• DIRECTIONS FOR THIS TASK: The answer must be an exact copy of the lines from the one with "Select the 04/28 date axis label" to the last line of the entries below, both included, and must contain no pictures.

----- TASK INPUTS -----

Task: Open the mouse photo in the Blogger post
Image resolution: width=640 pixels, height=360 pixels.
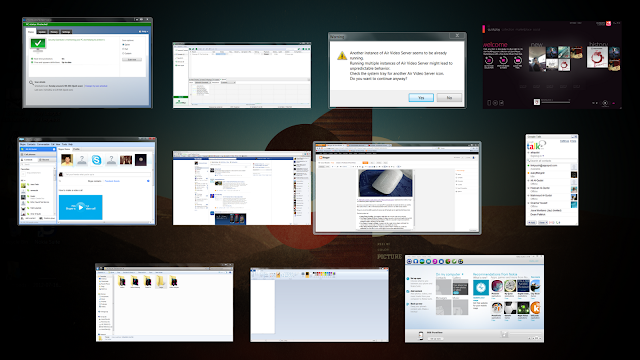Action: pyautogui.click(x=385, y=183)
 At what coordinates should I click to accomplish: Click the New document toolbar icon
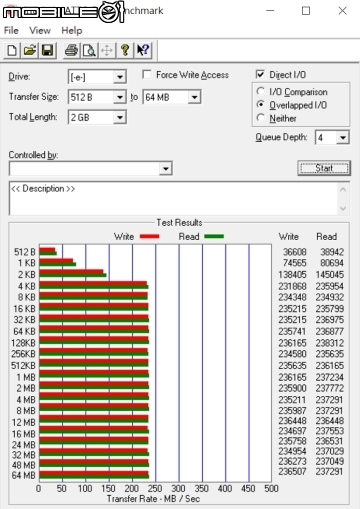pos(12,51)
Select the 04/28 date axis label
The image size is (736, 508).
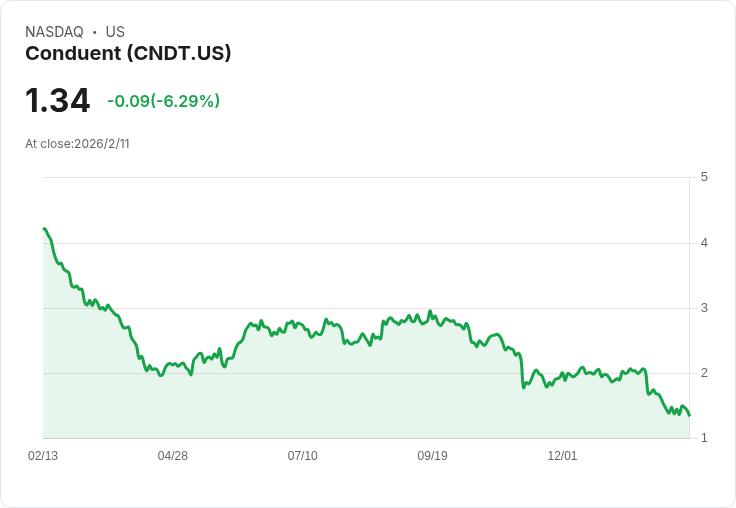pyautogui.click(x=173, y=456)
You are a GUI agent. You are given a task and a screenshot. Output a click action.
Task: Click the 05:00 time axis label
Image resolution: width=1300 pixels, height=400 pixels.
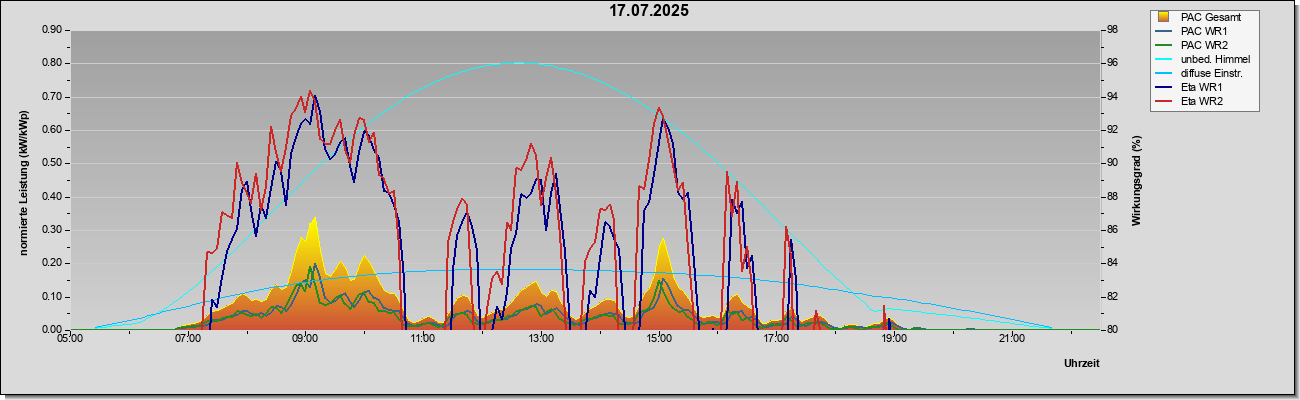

-----

• EXERCISE RESULT:
Select the 04/28 date axis label
The image size is (736, 508).
pyautogui.click(x=173, y=456)
You are a GUI agent. You are given a task and a screenshot. Output a click action.
Task: Click the 05:00 time axis label
Image resolution: width=1300 pixels, height=400 pixels.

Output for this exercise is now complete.